Gepubliceerd op dinsdag 9 september 2025
IT 4947
Rechtbank Den Haag ||
30 jun 2025
Rechtbank Den Haag 30 jun 2025, IT 4947; ECLI:NL:RBDHA:2025:15486 (Eiser tegen Bybit), https://www.itenrecht.nl/artikelen/bybit-moet-gegevens-verstrekken-bij-boilerroomfraude

Bybit moet gegevens verstrekken bij boilerroomfraude

Rb. Den Haag 30 juni 2025, IT4947, ECLI:NL:RBDHA:2025:15486 (Eiser tegen Bybit). Het geschil tussen eiser en Bybit gaat over boilerroomfraude. Eiser stelt dat hij in de dagvaarding dat hij door oplichting ertoe is bewogen om te investeren in cryptovaluta. Daarna is eiser slachtoffer geworden van vervolgfraude ('recovery fraude'). Eiser heeft met een blockchain tracing-onderzoek achterhaald dat de gestolen cryptovaluta van ETH Recovery scam zijn ontvangen op een deposit adres dat onderdeel is van exchangeplatform Bybit. Het bij dit adres behorende gebruikersaccount staat op naam van een persoon. De vorderingen van eiser in dit kort geding strekken ertoe de naam- en adresgegevens van de bij het gebruikersaccount behorende persoon van Bybit te verkrijgen, zodat eiser een bodemprocedure tegen die persoon kan beginnen.
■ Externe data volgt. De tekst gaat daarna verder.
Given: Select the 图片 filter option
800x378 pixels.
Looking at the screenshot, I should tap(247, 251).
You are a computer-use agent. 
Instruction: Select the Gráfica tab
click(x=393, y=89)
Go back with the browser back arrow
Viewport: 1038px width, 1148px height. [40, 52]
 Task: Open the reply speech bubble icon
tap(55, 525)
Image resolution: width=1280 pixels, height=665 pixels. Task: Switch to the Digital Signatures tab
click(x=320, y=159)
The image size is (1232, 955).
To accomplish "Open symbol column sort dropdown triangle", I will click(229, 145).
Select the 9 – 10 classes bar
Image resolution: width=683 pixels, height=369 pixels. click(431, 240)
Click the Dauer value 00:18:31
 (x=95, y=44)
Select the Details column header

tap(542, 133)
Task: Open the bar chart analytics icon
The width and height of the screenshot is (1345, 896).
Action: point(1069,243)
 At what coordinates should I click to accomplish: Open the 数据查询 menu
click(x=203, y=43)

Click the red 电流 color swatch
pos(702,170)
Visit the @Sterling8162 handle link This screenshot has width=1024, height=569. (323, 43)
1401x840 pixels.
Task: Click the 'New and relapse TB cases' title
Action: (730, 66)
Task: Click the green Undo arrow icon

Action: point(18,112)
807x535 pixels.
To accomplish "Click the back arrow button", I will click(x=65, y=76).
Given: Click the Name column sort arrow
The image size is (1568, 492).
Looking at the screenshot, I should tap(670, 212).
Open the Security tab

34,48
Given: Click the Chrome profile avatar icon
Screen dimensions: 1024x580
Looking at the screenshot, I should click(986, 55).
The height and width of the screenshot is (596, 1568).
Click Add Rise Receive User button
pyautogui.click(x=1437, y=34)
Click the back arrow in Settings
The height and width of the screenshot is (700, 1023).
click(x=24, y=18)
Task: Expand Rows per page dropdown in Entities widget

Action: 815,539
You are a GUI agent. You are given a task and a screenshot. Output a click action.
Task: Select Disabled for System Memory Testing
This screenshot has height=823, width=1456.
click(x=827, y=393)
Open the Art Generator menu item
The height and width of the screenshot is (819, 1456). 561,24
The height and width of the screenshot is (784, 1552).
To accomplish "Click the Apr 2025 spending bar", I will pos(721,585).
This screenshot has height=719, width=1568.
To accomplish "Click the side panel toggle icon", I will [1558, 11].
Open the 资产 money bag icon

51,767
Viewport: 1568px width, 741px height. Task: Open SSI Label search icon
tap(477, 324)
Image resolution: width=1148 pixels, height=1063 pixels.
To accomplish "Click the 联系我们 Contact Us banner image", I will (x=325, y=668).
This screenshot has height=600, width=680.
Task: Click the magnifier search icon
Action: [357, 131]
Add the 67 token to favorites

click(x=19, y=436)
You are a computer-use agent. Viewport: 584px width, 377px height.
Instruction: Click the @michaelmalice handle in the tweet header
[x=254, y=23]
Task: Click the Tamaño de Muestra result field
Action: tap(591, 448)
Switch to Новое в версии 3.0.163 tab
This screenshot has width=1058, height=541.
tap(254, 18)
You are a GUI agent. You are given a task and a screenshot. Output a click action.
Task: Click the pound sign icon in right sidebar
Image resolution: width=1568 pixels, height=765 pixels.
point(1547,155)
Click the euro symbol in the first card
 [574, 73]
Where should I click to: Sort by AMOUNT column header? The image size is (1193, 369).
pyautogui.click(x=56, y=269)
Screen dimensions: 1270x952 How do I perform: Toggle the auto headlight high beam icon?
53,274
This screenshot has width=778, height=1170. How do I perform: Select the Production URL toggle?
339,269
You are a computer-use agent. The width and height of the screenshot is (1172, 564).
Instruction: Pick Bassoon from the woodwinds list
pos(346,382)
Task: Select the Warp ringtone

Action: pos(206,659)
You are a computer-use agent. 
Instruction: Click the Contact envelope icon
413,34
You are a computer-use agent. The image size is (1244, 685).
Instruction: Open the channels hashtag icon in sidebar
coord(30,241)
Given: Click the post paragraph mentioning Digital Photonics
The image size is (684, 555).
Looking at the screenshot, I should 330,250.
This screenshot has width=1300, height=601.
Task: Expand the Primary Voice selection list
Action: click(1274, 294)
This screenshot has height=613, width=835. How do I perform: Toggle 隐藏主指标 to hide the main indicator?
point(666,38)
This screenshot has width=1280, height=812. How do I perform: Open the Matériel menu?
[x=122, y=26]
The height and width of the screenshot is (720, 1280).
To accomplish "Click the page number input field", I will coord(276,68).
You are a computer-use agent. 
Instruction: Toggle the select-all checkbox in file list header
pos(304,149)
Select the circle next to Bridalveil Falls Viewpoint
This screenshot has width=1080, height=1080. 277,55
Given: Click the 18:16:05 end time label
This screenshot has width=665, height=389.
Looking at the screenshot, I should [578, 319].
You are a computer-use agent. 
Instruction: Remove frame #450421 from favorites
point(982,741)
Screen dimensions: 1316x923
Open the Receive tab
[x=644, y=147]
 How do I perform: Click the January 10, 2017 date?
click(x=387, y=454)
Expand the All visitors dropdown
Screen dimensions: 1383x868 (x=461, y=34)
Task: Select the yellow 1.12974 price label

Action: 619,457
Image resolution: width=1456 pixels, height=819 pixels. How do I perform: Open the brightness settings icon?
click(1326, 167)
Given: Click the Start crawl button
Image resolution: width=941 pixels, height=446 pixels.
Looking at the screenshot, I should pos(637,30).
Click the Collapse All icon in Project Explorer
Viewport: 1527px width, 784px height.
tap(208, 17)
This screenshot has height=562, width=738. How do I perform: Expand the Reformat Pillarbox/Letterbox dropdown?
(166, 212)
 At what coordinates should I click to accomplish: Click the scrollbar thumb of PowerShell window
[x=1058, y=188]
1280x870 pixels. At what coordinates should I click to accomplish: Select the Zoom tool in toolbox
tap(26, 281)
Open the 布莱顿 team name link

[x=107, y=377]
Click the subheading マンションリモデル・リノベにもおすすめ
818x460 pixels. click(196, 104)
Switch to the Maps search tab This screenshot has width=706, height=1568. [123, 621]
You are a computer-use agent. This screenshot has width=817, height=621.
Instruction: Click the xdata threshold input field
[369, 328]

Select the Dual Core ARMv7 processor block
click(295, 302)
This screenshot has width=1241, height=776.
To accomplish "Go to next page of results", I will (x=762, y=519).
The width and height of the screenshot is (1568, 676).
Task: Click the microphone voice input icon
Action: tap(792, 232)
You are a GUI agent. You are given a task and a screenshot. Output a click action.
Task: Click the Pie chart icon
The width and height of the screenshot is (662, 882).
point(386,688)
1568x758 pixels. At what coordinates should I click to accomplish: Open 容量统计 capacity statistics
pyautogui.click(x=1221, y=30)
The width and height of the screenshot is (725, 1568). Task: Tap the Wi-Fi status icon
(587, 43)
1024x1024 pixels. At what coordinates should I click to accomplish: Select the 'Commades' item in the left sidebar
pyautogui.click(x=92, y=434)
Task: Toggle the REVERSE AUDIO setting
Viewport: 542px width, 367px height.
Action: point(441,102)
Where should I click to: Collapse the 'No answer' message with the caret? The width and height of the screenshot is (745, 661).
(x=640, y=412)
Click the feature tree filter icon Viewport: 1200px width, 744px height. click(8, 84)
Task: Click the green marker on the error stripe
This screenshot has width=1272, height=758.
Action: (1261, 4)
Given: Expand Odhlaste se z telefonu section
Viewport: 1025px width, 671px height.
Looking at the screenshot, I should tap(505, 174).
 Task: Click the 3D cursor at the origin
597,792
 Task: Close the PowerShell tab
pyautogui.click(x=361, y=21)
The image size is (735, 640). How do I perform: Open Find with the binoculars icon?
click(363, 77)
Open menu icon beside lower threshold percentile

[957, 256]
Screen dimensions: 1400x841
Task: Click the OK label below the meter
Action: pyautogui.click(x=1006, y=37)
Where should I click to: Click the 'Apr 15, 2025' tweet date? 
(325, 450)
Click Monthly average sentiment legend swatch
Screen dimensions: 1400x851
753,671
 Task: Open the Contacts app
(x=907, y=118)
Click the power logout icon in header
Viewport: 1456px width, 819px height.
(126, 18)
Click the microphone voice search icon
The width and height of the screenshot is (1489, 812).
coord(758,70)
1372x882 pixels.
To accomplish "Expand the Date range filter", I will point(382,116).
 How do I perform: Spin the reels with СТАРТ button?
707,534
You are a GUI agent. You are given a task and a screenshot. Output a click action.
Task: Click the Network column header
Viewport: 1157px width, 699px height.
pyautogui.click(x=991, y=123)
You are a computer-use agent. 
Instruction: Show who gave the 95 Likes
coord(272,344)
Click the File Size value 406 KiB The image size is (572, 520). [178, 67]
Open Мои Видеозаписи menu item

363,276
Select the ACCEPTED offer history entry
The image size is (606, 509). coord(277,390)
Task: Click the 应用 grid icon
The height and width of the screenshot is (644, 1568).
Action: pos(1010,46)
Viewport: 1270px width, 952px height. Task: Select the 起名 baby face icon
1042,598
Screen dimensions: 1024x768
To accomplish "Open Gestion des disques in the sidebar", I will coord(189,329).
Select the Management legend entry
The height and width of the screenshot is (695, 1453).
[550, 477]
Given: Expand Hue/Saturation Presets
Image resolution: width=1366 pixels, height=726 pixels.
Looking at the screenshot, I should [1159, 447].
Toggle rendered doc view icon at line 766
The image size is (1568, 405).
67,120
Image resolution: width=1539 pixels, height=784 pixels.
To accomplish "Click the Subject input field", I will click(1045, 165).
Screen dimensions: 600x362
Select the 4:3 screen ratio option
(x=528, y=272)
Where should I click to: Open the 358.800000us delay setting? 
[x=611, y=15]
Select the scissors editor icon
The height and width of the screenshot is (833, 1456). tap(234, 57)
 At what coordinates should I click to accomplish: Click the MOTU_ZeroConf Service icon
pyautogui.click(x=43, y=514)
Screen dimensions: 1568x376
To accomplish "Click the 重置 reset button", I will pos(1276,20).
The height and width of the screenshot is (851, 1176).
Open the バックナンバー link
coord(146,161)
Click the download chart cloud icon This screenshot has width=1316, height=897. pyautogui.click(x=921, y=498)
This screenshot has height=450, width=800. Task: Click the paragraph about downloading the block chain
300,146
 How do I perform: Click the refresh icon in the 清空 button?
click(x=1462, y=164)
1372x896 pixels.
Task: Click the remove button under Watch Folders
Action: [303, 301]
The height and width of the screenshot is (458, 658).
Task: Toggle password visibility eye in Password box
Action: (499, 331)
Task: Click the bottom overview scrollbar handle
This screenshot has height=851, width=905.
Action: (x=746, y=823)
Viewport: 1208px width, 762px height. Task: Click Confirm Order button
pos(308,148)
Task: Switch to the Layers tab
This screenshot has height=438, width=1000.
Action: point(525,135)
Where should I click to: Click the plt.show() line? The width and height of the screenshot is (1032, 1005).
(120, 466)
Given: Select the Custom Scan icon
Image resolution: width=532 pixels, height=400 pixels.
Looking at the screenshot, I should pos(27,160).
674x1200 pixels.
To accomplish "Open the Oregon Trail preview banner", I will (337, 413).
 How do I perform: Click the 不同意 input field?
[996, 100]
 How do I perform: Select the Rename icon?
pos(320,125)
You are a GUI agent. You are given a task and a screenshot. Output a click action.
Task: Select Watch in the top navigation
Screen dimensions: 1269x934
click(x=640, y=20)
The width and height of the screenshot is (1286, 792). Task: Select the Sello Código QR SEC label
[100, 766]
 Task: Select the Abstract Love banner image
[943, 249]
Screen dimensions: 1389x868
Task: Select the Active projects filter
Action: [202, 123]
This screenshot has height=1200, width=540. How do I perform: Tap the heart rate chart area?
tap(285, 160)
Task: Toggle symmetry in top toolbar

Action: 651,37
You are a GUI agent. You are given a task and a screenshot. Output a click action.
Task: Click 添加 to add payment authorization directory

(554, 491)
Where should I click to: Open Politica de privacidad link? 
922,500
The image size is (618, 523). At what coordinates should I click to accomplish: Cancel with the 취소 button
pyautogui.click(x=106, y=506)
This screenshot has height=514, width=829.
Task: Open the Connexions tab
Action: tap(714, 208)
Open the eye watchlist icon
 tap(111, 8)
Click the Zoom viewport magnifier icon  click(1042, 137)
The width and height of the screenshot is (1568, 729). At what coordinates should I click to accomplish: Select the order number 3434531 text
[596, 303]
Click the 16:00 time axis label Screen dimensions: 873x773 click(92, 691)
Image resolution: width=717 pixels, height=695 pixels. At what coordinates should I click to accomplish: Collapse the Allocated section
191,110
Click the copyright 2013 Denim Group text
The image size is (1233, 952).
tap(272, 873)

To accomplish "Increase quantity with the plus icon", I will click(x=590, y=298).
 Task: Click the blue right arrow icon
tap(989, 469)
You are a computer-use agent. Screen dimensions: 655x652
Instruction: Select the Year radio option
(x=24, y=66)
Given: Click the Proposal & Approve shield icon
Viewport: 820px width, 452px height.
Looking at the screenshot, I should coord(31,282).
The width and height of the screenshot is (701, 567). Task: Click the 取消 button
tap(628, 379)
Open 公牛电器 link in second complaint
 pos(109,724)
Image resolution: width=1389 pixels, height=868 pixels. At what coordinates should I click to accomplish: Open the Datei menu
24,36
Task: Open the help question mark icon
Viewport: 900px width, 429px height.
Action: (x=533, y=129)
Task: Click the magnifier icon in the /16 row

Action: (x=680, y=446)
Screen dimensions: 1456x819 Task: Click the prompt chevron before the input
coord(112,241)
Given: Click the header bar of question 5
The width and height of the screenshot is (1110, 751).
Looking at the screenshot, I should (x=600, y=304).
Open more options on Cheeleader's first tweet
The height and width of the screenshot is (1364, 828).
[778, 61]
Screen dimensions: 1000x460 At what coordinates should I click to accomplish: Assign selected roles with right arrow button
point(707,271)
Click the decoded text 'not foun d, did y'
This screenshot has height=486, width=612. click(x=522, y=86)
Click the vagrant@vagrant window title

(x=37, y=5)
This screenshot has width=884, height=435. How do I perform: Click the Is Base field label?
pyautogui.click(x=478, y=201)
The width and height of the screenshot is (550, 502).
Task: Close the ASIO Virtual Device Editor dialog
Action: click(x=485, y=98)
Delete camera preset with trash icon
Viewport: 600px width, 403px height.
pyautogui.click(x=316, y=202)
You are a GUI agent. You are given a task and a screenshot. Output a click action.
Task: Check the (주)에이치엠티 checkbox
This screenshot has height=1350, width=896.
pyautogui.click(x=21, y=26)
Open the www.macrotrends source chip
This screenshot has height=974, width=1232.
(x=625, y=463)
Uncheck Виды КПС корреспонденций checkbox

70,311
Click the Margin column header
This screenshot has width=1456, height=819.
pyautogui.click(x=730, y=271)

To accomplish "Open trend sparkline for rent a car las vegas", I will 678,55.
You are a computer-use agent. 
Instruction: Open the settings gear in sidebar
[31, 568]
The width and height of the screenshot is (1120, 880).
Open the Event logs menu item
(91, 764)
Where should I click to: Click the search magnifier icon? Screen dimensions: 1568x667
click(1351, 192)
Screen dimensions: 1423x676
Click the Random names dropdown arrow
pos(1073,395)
Daarnaast wil eiser het gebruikersaccount laten bevriezen, zodat hij zich later bij een toewijzend bodemvonnis op de activa in dit account kan verhalen. 

Bybit is niet verschenen. In spoedeisende gevallen kan de voorzieningenrechter dan verstek verlenen, dit heeft hij ook gedaan. Verder komen de vorderingen van eiser niet onrechtmatig en ook niet ongegrond voor. Daarnaast heeft eiser volgens de voorzieningenrechter een belang bij deze vordering nu hij voldoende heeft onderbouwd dat de kans klein is dat de gebruiker zelf verhaal biedt, omdat bij dit type fraude veelal geldezels worden ingezet door de fraudeurs, die zelf geen verhaal bieden (anders dan vanuit het bevroren gebruikersaccount). Daarnaast is het gevorderde proceseconomisch efficiënt, omdat Bybit dan niet opnieuw (als neutrale partij) hoeft te worden meegenomen in de bodemprocedure tegen de gebruiker van het account. De voorzieningenrechter beveelt Bybit een afschrift te verstrekken van de identificeerbare gegevens van de persoon behorende bij het gebruikersaccount.  

2.5 De vorderingen van [eiser] komen de voorzieningenrechter niet onrechtmatig en ook niet ongegrond voor. Dat geldt ook voor de vordering onder V, die ertoe strekt dat Bybit nu al op voorhand wordt veroordeeld om bij een in het voordeel van [eiser] gewezen bodemvonnis tegen de gebruiker van het account, op vertoon van dat vonnis ter vergoeding van de schade crypto te verzenden naar een account op naam van [eiser] . [eiser] heeft een rechtens te respecteren belang bij deze vordering, nu hij voldoende heeft onderbouwd dat de kans klein is dat de gebruiker zelf verhaal biedt, omdat bij dit type fraude veelal geldezels worden ingezet door de fraudeurs, die zelf geen verhaal bieden (anders dan vanuit het bevroren gebruikersaccount). Daarnaast is het gevorderde proceseconomisch efficiënt, omdat Bybit dan niet opnieuw (als neutrale partij) hoeft te worden meegenomen in de bodemprocedure tegen de gebruiker van het account. Bovendien volgt uit de afspraken die (de advocaat van) [eiser] en Bybit in de aanloop naar dit kort geding buitengerechtelijk met elkaar hebben gemaakt, dat Bybit zich niet tegen deze vordering verzet en bereid is om op vertoon van een toewijzend vonnis activa uit het bevroren account aan [eiser] uit te betalen. Ten slotte zijn ook de belangen van de (eventueel te dagvaarden) gebruiker van het account voldoende gewaarborgd, nu bij het aanhangig maken van een bodemprocedure tegen die gebruiker ook dit kortgedingvonnis aan hem moet worden meebetekend, zodat de gebruiker daarmee ook van de veroordeling tot afdracht van de activa op de hoogte zal zijn.